■ **TASK DESCRIPTION**
Retype, without any change, the rows below from the line containing "Click the Save" through the line containing "(x=480, y=376)", including both of those lines.

■ **RECORDS TO PROCESS**
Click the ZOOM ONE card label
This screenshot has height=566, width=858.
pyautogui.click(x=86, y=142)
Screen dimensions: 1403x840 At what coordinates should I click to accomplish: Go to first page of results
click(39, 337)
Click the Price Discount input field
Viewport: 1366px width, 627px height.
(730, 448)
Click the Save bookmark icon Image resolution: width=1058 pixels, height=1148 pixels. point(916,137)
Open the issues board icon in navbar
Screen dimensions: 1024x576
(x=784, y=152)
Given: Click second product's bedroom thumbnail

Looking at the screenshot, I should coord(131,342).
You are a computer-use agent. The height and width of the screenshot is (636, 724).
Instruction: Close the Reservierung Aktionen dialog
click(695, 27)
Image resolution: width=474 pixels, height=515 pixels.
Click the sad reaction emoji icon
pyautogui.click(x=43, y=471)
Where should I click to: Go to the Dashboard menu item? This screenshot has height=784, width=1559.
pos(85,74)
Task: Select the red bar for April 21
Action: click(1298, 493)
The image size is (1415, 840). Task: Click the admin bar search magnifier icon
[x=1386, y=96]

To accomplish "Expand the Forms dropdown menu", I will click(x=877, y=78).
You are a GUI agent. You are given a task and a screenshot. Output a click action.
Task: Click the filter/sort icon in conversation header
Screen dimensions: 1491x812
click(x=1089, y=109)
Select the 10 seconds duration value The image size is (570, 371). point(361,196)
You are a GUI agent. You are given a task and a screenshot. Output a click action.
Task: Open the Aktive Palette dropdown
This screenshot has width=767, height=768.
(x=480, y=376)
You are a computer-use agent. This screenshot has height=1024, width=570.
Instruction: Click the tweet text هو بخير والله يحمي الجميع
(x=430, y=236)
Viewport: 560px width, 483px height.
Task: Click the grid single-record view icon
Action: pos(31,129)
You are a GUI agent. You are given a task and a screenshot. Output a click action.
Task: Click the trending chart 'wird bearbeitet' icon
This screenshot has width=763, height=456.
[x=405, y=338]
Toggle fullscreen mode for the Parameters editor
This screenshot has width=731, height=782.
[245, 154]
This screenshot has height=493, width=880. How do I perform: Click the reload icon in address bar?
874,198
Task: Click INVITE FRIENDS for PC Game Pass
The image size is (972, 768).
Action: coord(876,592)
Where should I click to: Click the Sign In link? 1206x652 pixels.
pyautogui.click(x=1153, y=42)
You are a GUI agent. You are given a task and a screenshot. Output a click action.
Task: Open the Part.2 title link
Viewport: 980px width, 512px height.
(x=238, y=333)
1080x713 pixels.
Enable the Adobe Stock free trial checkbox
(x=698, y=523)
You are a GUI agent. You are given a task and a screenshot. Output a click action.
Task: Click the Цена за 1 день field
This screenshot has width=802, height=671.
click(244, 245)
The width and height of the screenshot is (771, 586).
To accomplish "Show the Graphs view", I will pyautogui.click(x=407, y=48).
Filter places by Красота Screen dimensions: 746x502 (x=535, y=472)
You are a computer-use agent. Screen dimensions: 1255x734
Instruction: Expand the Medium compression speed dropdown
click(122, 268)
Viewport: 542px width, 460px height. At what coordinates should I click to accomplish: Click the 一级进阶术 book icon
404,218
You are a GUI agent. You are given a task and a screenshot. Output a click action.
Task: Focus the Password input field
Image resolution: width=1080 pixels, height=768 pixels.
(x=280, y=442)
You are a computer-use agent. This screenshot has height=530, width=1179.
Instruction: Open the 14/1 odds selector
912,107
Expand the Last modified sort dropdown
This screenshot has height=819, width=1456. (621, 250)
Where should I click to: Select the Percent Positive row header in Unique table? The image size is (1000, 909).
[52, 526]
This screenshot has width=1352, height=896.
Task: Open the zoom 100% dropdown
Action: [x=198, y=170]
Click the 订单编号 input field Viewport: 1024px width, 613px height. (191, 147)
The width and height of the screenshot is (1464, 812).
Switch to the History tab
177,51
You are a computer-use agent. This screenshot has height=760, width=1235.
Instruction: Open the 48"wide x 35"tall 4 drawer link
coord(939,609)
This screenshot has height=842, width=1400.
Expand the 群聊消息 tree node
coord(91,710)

■ **EXERCISE OUTPUT**
Click the Save bookmark icon Image resolution: width=1058 pixels, height=1148 pixels. point(916,137)
Open the issues board icon in navbar
Screen dimensions: 1024x576
(x=784, y=152)
Given: Click second product's bedroom thumbnail

Looking at the screenshot, I should coord(131,342).
You are a computer-use agent. The height and width of the screenshot is (636, 724).
Instruction: Close the Reservierung Aktionen dialog
click(695, 27)
Image resolution: width=474 pixels, height=515 pixels.
Click the sad reaction emoji icon
pyautogui.click(x=43, y=471)
Where should I click to: Go to the Dashboard menu item? This screenshot has height=784, width=1559.
pos(85,74)
Task: Select the red bar for April 21
Action: click(1298, 493)
The image size is (1415, 840). Task: Click the admin bar search magnifier icon
[x=1386, y=96]

To accomplish "Expand the Forms dropdown menu", I will click(x=877, y=78).
You are a GUI agent. You are given a task and a screenshot. Output a click action.
Task: Click the filter/sort icon in conversation header
Screen dimensions: 1491x812
click(x=1089, y=109)
Select the 10 seconds duration value The image size is (570, 371). point(361,196)
You are a GUI agent. You are given a task and a screenshot. Output a click action.
Task: Open the Aktive Palette dropdown
This screenshot has width=767, height=768.
(x=480, y=376)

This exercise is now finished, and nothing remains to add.